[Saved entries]
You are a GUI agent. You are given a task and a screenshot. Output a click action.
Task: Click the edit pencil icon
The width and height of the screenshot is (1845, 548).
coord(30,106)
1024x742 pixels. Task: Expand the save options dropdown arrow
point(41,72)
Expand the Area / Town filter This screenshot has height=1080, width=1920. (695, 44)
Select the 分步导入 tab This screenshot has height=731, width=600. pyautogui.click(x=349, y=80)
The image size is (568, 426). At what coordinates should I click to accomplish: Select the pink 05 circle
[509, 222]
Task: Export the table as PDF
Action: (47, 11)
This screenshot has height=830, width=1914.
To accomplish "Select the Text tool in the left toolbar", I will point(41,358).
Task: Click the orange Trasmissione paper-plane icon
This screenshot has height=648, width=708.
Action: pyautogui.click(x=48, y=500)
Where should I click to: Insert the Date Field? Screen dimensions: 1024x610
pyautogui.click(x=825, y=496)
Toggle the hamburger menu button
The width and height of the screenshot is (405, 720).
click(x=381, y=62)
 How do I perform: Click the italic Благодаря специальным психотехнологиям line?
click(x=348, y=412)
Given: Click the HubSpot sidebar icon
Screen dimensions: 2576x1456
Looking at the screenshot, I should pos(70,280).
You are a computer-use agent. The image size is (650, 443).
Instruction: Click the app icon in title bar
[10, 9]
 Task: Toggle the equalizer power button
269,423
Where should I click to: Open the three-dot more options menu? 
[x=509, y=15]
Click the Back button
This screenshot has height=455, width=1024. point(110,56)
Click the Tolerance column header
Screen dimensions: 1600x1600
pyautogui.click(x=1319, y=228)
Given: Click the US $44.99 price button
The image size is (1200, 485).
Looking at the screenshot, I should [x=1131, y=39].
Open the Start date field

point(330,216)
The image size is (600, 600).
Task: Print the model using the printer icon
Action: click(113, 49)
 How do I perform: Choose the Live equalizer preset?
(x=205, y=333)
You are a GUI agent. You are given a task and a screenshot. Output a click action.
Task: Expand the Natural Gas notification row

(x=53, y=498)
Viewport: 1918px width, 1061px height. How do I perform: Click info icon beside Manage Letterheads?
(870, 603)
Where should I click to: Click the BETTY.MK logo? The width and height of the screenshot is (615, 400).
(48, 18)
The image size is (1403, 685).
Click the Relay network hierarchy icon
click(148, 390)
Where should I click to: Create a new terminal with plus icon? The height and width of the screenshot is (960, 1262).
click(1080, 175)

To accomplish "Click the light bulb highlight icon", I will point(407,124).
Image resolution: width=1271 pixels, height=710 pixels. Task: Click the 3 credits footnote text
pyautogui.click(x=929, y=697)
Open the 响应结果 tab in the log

▸ Requirement: Please write out exactly the line containing "How do I perform: Choose" and every line after it through the end of the records, nothing more.

▸ Task solution:
 How do I perform: Choose the Live equalizer preset?
(x=205, y=333)
You are a GUI agent. You are given a task and a screenshot. Output a click action.
Task: Expand the Natural Gas notification row

(x=53, y=498)
Viewport: 1918px width, 1061px height. How do I perform: Click info icon beside Manage Letterheads?
(870, 603)
Where should I click to: Click the BETTY.MK logo? The width and height of the screenshot is (615, 400).
(48, 18)
The image size is (1403, 685).
Click the Relay network hierarchy icon
click(148, 390)
Where should I click to: Create a new terminal with plus icon? The height and width of the screenshot is (960, 1262).
click(1080, 175)

To accomplish "Click the light bulb highlight icon", I will point(407,124).
Image resolution: width=1271 pixels, height=710 pixels. Task: Click the 3 credits footnote text
pyautogui.click(x=929, y=697)
Open the 响应结果 tab in the log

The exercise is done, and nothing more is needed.